**RECORDS FOR THE EXERCISE**
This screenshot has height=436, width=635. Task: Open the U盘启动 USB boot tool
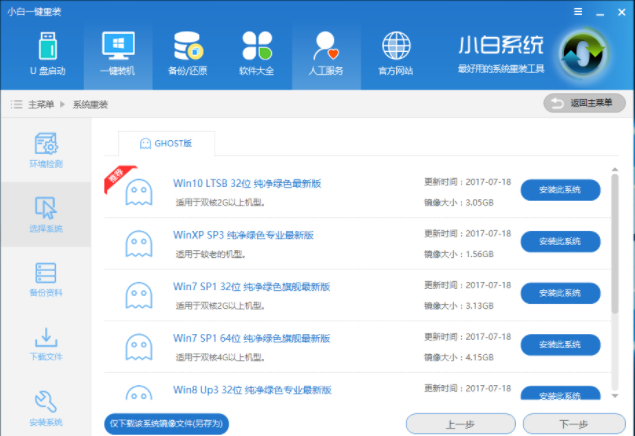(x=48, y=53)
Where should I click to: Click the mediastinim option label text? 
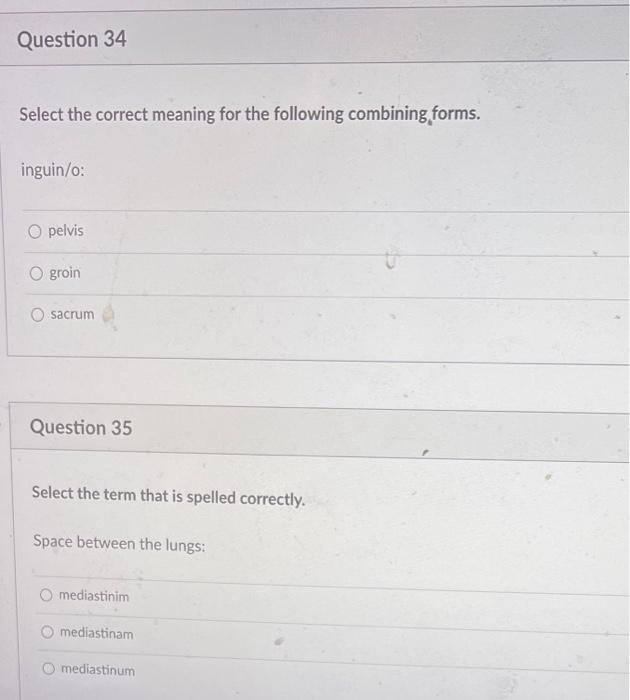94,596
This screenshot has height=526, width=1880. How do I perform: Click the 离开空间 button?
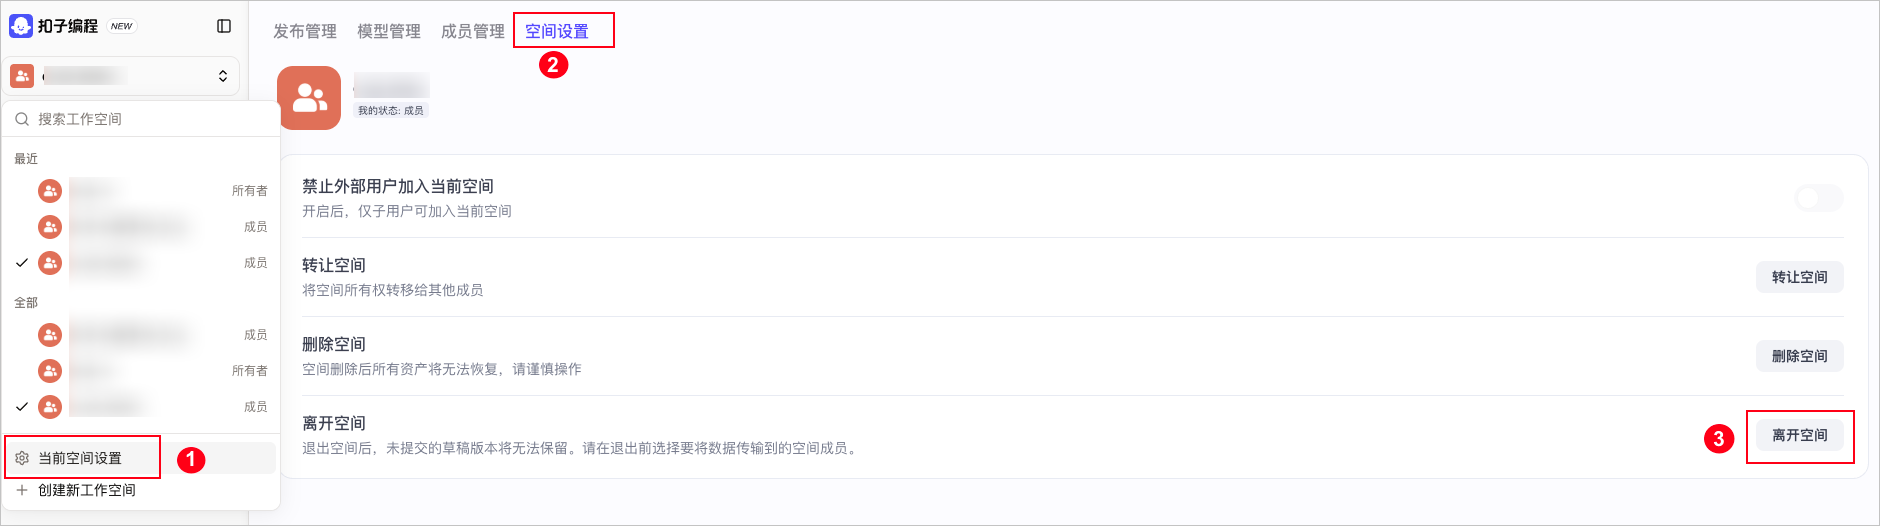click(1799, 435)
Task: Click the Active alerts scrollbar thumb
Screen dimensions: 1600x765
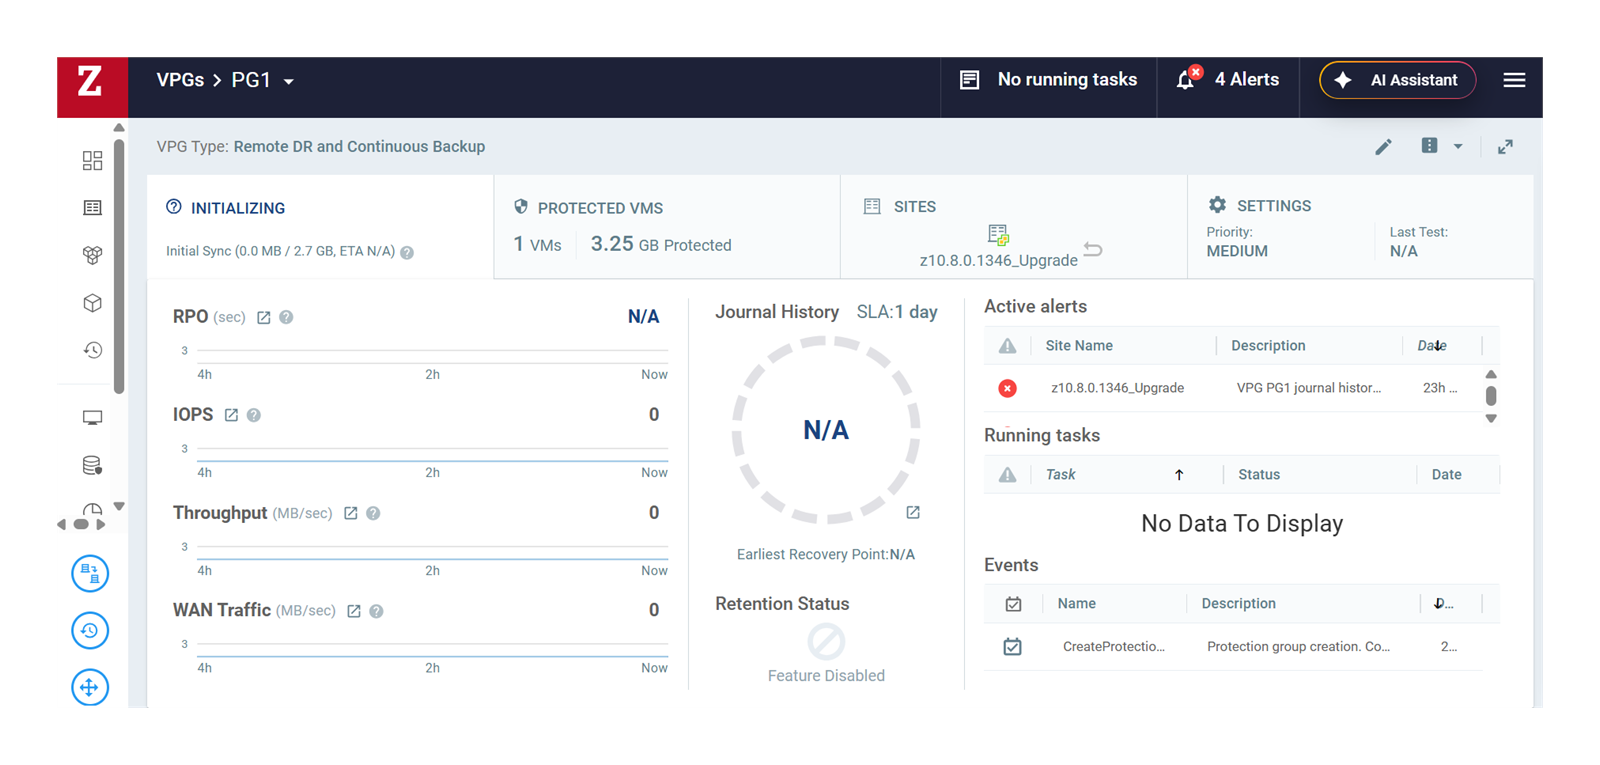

**WHAT IS NEEDED**
Would you copy out every line of the data above exactly, minus the pictures?

**RESULT OF THE EXERCISE**
This screenshot has height=436, width=635. Task: Open the U盘启动 USB boot tool
(x=48, y=53)
Where should I click to: Click the mediastinim option label text? 
94,596
This screenshot has height=526, width=1880. How do I perform: Click the 离开空间 button?
click(1799, 435)
Task: Click the Active alerts scrollbar thumb
Screen dimensions: 1600x765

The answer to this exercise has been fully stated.